Nov 29

Somebody left a comment regarding to my Ruby Gotcha #1 post:

Since you posted this a while ago, you may have since learned of instance variables, which are preceeded by an ‘@’. If not, well here is the proper way to write your setter.

class Foo
  attr_accessor :bar
  def setNewBar=(newBar)
    @bar = newBar
  end
end

Whoever made this comment missed the point here. Yes, the above solution will work. But it’ll only work in this simple case. Whatever language you are using, it’s always a good OO practice to use accessor instead of instance variable directly. This is especially true in a language like Ruby where the instance variable is always private (although it’s very hard to demonstrate this behaviour). In our example, if you have a class that extends Foo, the subclass shouldn’t use ‘@’ to access the instance variable. Instead, it must use the attribute accessor. Then we will end up with the same problem. The correct way to deal with it is to preceed the attribute accessor with ’self’.

The more I learn Ruby the more interesting I find it is. These gotchas is also part of what makes it interesting. Watch out for more posts about them.

Nov 13

Jeff said:

“Note that each facade method has its own transaction. So if one of the task fails, it will just rollback itself, not the whole bundle.” I thought about this as well, but just assumed it had been addressed before. Maybe it hasn’t been brought up, though? I also wonder if this is one way we could get some good performance gains. If we could come up with a way of injecting one Unit of Work into multiple facade calls we could address the rollback issue, and possibly make things faster by not ditching our object caches after each facade method (transaction). For example, our battery oil process task bundle must make about 10 separate facade calls. Perhaps our workflow stuff should sit just below the facade instead of above it.

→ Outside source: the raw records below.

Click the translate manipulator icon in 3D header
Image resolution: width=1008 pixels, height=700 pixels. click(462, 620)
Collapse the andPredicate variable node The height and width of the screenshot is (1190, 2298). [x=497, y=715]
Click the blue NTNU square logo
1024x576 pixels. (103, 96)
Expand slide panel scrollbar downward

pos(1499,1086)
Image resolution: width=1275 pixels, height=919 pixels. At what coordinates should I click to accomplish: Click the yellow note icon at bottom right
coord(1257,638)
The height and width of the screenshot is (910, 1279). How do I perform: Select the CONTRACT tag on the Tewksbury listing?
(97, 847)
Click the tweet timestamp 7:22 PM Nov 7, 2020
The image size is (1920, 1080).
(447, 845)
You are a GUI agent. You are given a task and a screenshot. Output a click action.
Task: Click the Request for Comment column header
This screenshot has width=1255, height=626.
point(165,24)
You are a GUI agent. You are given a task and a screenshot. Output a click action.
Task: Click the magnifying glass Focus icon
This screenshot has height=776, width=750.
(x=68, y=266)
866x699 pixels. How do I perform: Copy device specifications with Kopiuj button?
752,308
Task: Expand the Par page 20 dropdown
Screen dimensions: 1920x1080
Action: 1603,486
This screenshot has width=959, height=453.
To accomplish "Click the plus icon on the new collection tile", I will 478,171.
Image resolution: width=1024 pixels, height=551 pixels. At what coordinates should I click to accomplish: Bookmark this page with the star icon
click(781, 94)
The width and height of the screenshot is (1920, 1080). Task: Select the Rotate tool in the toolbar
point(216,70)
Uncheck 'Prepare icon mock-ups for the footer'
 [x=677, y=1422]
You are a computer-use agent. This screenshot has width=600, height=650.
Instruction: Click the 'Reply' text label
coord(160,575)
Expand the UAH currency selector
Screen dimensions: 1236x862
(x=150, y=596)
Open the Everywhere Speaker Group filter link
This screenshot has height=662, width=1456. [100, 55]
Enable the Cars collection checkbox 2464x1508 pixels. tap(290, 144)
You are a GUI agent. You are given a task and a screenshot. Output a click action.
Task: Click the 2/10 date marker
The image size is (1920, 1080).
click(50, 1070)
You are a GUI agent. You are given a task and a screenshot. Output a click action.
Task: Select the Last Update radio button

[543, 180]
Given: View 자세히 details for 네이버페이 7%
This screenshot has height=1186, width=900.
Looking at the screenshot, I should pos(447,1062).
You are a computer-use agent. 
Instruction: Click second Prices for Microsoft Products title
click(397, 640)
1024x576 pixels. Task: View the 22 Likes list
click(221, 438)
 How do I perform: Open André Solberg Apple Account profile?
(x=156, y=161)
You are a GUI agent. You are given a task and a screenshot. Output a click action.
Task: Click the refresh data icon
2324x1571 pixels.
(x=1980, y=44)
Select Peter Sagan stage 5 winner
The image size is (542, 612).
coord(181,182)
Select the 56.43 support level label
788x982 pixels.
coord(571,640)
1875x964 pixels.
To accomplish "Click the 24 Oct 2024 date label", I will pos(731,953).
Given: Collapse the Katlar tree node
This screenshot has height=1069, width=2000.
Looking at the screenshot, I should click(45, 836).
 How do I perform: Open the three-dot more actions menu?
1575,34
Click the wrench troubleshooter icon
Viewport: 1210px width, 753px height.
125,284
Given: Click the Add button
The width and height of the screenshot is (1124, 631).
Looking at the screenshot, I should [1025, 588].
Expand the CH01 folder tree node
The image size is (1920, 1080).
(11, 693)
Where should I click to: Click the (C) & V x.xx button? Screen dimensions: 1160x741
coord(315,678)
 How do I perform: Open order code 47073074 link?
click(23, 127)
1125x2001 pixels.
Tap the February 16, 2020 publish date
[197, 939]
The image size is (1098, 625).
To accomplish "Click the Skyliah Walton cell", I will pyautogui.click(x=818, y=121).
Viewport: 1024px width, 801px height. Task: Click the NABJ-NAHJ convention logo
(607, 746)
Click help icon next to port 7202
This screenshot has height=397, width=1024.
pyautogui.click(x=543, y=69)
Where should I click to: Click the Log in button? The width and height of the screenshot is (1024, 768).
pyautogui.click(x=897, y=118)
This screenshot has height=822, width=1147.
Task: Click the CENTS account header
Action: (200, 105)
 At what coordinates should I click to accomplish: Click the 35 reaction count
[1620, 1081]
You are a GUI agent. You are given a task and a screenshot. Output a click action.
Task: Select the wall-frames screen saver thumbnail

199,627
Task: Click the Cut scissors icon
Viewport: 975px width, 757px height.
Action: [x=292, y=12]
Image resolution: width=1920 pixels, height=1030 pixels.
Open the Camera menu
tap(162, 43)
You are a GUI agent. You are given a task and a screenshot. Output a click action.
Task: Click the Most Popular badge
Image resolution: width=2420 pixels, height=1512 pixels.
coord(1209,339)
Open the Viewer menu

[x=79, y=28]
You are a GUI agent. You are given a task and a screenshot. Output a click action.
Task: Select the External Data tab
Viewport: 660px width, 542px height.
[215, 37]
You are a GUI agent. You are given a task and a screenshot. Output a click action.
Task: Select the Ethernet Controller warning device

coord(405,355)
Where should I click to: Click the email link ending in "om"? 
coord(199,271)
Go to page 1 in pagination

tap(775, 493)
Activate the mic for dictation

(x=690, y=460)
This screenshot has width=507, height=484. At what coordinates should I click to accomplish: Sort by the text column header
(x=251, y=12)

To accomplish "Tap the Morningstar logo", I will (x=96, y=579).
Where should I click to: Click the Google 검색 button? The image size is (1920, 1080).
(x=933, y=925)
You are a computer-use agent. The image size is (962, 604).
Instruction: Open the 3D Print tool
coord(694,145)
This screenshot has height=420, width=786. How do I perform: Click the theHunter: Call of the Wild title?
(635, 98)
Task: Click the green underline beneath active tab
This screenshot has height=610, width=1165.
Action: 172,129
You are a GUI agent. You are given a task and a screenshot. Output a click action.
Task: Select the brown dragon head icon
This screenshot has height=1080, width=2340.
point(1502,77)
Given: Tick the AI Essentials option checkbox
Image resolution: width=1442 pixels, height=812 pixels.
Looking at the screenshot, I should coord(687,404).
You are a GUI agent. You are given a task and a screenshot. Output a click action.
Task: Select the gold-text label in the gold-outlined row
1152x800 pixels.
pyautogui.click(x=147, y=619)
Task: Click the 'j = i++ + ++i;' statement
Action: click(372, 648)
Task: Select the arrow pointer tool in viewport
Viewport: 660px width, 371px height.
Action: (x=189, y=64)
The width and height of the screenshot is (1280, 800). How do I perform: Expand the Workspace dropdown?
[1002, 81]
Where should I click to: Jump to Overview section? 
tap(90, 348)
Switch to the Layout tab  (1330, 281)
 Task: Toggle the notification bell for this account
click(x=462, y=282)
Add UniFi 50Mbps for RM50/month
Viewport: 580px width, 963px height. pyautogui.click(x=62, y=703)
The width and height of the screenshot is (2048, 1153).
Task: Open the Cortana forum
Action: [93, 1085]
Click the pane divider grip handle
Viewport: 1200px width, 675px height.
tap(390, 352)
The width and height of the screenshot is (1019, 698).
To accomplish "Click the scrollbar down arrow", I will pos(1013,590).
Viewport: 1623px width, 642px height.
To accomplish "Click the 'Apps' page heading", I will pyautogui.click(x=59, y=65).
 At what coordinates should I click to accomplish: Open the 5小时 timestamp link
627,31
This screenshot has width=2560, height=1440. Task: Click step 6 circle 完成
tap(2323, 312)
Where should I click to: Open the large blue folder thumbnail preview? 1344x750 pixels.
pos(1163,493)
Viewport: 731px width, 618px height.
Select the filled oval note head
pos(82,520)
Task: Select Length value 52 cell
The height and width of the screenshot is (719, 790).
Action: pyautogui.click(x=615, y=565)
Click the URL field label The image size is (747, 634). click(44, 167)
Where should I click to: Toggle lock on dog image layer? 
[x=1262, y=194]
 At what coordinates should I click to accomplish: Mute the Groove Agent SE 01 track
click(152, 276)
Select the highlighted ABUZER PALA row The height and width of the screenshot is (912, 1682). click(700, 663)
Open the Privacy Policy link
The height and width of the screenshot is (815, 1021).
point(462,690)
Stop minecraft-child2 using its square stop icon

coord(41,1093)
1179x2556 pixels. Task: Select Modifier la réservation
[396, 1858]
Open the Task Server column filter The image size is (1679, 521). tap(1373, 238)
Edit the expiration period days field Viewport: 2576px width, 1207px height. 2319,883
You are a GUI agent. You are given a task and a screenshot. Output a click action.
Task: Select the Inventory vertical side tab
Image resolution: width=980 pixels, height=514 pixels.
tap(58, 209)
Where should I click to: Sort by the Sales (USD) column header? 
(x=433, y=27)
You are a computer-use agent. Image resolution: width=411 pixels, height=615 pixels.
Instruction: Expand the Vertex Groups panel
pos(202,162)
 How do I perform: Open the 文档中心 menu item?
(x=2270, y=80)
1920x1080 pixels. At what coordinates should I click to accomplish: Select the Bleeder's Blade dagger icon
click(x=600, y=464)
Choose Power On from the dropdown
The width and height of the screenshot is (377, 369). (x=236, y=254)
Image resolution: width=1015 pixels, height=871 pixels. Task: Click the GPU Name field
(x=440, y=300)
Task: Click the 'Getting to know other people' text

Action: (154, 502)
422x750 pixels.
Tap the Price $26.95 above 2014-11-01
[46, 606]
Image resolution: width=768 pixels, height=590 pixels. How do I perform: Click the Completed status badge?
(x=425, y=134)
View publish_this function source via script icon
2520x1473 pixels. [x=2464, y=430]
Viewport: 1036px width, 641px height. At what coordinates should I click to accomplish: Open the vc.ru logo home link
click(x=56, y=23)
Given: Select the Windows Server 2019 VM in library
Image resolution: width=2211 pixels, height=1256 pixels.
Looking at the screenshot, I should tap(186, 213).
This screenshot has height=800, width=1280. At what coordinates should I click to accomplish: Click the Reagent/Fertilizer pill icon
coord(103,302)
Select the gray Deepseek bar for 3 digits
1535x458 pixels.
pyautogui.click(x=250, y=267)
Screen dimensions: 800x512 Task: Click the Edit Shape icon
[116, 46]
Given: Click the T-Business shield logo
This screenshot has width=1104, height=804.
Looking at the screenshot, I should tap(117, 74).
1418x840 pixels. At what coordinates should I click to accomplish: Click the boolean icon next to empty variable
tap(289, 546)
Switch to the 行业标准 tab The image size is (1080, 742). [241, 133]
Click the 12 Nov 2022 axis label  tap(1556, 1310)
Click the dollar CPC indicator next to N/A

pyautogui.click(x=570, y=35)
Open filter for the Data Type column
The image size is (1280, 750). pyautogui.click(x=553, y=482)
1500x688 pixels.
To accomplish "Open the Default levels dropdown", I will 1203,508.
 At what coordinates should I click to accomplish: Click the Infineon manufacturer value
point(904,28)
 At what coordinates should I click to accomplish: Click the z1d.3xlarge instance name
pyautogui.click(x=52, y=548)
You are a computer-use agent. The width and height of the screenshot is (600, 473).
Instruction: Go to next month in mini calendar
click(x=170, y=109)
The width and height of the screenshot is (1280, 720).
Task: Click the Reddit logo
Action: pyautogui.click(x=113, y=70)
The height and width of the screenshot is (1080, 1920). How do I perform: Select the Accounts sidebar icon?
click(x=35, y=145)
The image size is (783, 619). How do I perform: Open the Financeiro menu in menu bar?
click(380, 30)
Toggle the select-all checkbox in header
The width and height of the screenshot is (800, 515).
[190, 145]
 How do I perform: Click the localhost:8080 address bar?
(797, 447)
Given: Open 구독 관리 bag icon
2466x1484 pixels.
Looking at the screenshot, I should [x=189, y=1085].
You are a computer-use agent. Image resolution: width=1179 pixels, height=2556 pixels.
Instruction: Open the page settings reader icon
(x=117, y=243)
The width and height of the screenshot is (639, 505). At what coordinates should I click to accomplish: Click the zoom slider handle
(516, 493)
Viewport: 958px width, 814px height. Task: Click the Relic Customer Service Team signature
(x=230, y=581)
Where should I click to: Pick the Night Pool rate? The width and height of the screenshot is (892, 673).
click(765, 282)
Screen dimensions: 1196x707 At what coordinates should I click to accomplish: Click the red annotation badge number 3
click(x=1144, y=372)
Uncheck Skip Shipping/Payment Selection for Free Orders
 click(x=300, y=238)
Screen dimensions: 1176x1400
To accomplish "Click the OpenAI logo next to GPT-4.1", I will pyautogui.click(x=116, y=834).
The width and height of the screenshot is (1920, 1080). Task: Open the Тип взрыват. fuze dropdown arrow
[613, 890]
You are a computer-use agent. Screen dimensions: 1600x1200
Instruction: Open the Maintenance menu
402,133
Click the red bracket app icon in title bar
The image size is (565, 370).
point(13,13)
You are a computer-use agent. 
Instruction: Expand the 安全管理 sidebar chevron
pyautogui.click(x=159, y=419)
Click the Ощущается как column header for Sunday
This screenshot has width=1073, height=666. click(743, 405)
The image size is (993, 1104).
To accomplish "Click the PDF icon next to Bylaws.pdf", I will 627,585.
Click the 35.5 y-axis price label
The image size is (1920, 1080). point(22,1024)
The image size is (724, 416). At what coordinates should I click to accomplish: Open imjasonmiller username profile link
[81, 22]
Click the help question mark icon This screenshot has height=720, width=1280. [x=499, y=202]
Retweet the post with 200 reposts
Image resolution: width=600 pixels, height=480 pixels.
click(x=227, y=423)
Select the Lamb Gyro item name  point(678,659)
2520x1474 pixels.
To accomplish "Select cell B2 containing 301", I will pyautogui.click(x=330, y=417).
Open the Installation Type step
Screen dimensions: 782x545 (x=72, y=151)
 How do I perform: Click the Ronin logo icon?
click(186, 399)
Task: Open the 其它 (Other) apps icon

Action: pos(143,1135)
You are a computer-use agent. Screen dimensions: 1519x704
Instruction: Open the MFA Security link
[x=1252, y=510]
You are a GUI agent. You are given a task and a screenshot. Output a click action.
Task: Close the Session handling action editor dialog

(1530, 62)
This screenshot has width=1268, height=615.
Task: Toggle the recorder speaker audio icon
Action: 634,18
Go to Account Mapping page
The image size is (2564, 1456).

Yes, I heard that this problem is being dealt with using nested transaction supported by Toplink. But I think it might be an overkill for us. Do we really need nested transaction? Do we need to do partial commit/rollback? It doesn’t solve the duplicate lookup issue, either. It’s gonna be one more thing that ties the application to Toplink. So I like putting the workflow stuff behind the facade idea better. Actually, there is a class called InTransactionTaskBundle that does just that. It performs as same as any other TaskBundle except that it’s behind the facade and uses domain objects directly. I created this class and refactored a process bundle with about 10 tasks. The refactoring was straightforward and took only one or two hours.

Nov 07

Our project has the first release date set to be March of the next year. Currently, every team other than the one I’m in is in scenario testing or performance tuning mode. I’m not quite sure how things are going with them. But I myself can see a couple things that will bite us if they are not dealt with before or soon after the release.

Process bundle

Process bundle is a pattern we use to group tasks that need to be executed together and in order. It’s done as something like this:

class ProcessBundle {
  public void doTask() {
    FacadeFactory.getFacade().doTask1();
    FacadeFactory.getFacade().doTask2();
    .
    .
    .
  }
}

Note that each facade method has its own transaction. So if one of the task fails, it will just rollback itself, not the whole bundle. If some other process modifies the result of task 1 between the time task 1 finishes and task 2 starts, task 2 will have incorrect input. Since most of the tasks in a bundle use the same set of domain objects, we are also doing some duplicate lookup here.

Batch

So you develope a perfect, highly responsive web based enterprise application and release it to the client. What’s the first thing that’s gonna pop up? The client wants a batch process like the one they had in the good old mainframe system! That just throws the whole perfectionism away, doesn’t it? But you gotta face the reality. A batch process is even more important in a web environment. Say our application takes 5 minutes to process 100 wells. It’s not unusual for our client to process thousands of wells at a time. Being an optimistic person as I am, I say it’ll take half a hour to process those wells. Now you are facing a web browser or session timeout issue. What if somebody clicks the Back or Refresh button? Most of the enterprise level web applications will face the same problem. What do you do? Well, first you implement a job queue. Then you create a super responsive web page to monitor and maintain it.

That’s my thought. Welcome any comment.